=== Begin Enclosure ===

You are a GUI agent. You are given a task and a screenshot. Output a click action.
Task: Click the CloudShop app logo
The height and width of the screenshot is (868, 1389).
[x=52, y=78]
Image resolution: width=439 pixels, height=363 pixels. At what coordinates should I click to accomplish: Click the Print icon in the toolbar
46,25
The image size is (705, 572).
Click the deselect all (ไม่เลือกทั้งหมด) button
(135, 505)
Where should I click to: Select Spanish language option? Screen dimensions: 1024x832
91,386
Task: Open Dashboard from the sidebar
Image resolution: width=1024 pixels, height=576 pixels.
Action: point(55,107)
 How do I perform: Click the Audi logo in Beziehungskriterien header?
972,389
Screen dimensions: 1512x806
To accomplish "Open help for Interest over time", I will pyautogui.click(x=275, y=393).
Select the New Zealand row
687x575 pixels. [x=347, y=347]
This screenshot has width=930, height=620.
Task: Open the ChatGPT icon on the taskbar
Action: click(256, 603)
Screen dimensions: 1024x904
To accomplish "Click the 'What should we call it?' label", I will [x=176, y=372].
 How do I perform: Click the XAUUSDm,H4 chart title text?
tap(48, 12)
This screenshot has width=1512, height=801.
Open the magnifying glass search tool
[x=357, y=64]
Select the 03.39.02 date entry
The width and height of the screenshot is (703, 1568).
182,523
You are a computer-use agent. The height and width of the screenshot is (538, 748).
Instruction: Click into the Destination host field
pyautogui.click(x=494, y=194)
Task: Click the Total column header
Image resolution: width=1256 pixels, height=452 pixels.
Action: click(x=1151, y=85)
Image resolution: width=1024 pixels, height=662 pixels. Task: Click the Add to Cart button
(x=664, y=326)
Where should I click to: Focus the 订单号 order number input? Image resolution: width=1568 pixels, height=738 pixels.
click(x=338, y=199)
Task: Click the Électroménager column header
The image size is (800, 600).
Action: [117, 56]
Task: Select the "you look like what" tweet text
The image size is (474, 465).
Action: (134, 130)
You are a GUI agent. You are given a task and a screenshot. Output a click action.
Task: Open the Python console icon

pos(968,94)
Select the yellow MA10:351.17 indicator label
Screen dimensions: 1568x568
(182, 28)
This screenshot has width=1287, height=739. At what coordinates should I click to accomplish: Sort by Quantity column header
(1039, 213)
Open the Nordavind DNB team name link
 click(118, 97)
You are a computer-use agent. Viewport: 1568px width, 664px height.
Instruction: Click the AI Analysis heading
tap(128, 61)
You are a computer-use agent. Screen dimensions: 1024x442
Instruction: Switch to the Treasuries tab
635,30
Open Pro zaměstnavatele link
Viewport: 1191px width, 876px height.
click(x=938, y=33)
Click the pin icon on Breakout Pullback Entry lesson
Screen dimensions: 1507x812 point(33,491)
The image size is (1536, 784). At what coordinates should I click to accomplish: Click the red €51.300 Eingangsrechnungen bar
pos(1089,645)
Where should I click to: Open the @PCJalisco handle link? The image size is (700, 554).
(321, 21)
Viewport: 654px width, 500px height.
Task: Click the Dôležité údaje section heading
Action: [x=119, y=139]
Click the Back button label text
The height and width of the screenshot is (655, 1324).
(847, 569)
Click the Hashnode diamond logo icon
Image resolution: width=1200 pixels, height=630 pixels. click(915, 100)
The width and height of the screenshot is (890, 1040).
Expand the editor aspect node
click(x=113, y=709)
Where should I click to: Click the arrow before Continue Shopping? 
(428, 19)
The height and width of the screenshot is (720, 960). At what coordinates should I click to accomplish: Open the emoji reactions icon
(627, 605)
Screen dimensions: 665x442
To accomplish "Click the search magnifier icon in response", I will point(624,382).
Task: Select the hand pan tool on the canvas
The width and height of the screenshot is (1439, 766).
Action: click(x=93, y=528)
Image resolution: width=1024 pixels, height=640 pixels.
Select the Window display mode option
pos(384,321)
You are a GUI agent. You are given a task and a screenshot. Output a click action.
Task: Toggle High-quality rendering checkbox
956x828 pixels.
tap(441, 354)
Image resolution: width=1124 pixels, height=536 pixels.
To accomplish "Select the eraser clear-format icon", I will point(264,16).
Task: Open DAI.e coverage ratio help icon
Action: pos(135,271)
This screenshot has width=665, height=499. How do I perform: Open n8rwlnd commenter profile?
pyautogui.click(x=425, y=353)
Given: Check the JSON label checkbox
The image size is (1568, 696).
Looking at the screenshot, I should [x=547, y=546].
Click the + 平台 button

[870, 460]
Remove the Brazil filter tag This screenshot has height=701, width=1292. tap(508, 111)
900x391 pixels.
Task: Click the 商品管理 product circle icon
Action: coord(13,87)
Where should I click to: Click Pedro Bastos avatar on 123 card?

=== End Enclosure ===

Count the lines in the records above that contain "checkbox", please, and give the number without any other words.

2